Remember: Water = Poop, Wine = Health

Therefore, it's better to drink wine and talk stupid, than to drink water and be full of shit.

There is no need to thank me for this valuable information: I'm doing it as a public service.


Bottom's up!

Wednesday, December 05, 2007

Planes, Trains and Automobiles (En Francais)

I'm not sure how prevalent the news was here in the states, but the fact was, while we were in Paris, there was a massive transit strike going on. This caused several problems:

You couldn't take a train anywhere. They simply weren't running.
It was night impossible to get a taxi. They were in short supply, due to the above reason.
Many of the museums weren't open, simply because people couldn't get to work.


Fortunately, we were staying in the Latin Quarter, a hip, student-focused neighborhood near the Sorbonne, so restaurants and nightlife were close at hand. Unfortunately, issues like this strike also tend to get the students riled up (Remember the barricades? Les Mis? Yeah, it was this neighborhood.), so the students were ready to go at any moment, and because of that, the neighborhood was also heavily patrolled by police in full riot gear. But they made no attempt to deter our fun, so we simply took them as an unnerving presence.

In Paris, we didn't let this deter us. We walked everywhere, more so than in trips past, and we saw many of the things that we'd not seen before. Like L'Orangerie, an Impressionist museum that introduced me to Marie Laurencin, an artist I had neither heard of nor seen, but fell in love with immediately.


We visited the cemeteries, seeing the graves of Oscar Wilde, Gertrude Stein and Jim Morrison. We went to the Conciergerie, where Marie Antoinette spent her final days before going to the guillotine over the whole cake deal.

We went to the Sacre Couer, and Mont Martre (where we saw the cafe from Emilie), and even went to the Erotic Art Museum on Pigalle. That one was a total surprise; what we figured would be silly joke for a few Euro turned out to be an unbelievably extensive collection of art and artifacts, and even included some pieces by Degas I'd never even known to exist.

We went to a piano bar, and a regular bar where French college students were playing American covers.

We ate a lot, and had a lot of wine, and just relished the idea that we were in Paris, strike be damned.

▶ **QUESTIONS**
- A) Summarize the blog post in two sentences.
- B) According to the blog post, which artist did L'Orangerie introduce the writer to?
- C) Copy the blog post from "We visited the" up to and including "playing American covers.".

▶ **Collection entries**
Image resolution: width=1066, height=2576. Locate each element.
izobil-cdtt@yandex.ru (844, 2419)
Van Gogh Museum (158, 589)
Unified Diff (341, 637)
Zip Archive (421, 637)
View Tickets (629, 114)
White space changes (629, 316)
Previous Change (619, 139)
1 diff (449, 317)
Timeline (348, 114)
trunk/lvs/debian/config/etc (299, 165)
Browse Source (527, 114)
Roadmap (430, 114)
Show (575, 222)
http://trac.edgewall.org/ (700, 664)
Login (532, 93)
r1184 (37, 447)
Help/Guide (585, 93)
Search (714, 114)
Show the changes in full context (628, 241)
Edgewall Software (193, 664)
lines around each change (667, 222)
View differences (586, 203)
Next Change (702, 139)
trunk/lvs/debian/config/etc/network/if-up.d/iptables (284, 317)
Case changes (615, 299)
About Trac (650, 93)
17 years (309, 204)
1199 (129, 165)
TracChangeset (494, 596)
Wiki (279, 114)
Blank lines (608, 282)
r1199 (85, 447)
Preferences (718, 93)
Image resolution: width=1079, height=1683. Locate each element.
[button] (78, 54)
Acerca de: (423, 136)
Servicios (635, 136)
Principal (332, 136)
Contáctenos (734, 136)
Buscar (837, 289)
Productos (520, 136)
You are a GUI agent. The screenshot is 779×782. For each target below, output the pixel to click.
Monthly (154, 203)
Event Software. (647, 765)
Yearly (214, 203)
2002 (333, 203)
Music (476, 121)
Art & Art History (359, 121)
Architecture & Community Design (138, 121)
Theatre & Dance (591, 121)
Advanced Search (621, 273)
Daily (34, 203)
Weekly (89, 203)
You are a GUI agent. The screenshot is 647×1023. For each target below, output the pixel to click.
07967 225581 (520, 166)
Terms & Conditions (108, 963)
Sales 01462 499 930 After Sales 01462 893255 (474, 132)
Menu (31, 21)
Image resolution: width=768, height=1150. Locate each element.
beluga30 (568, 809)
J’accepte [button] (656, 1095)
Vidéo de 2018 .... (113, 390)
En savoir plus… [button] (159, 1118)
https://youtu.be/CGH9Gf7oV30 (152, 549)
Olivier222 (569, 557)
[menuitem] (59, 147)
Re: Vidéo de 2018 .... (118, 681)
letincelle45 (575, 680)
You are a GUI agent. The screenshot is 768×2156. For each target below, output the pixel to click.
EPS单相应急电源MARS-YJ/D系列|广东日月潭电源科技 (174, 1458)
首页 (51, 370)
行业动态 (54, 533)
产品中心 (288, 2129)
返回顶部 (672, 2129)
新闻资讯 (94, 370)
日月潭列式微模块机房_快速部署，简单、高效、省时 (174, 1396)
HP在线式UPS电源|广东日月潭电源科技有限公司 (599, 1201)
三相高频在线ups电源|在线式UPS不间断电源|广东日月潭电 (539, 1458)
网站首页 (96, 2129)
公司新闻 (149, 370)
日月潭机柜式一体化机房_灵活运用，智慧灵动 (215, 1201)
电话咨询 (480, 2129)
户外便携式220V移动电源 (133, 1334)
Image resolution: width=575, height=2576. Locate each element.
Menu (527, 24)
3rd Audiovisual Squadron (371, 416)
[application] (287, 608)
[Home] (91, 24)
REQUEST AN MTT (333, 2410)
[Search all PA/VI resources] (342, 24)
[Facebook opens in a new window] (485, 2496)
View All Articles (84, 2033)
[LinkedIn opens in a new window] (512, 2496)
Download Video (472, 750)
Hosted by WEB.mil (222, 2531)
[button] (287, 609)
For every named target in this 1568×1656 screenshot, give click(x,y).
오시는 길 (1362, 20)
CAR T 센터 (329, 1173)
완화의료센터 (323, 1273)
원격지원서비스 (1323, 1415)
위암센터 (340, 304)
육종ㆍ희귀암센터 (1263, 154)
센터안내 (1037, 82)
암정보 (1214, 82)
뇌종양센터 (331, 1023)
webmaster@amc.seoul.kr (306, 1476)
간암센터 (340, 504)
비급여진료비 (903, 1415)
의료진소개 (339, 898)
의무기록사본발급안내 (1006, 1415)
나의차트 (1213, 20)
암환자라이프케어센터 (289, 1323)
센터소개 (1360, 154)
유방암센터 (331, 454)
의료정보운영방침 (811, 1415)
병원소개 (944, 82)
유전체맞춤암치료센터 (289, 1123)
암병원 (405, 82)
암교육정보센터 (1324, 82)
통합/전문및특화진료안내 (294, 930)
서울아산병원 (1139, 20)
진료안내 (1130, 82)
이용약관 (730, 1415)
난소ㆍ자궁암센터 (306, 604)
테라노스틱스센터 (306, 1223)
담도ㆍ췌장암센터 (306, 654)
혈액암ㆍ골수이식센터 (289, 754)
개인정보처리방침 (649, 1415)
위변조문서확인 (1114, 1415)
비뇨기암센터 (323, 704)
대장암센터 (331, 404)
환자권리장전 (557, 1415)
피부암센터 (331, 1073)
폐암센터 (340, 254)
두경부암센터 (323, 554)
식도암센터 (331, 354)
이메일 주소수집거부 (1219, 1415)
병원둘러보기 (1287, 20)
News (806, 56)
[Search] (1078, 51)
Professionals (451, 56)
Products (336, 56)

▶ **SOLVED PROBLEMS**
- A) While the writer was in Paris, a massive transit strike stopped the trains, made taxis scarce and closed many museums. Undeterred, the writer and companion walked everywhere, visiting museums, cemeteries and bars, and ate and drank a lot of wine.

- B) Marie Laurencin.

- C)
We visited the cemeteries, seeing the graves of Oscar Wilde, Gertrude Stein and Jim Morrison. We went to the Conciergerie, where Marie Antoinette spent her final days before going to the guillotine over the whole cake deal.

We went to the Sacre Couer, and Mont Martre (where we saw the cafe from Emilie), and even went to the Erotic Art Museum on Pigalle. That one was a total surprise; what we figured would be silly joke for a few Euro turned out to be an unbelievably extensive collection of art and artifacts, and even included some pieces by Degas I'd never even known to exist.

We went to a piano bar, and a regular bar where French college students were playing American covers.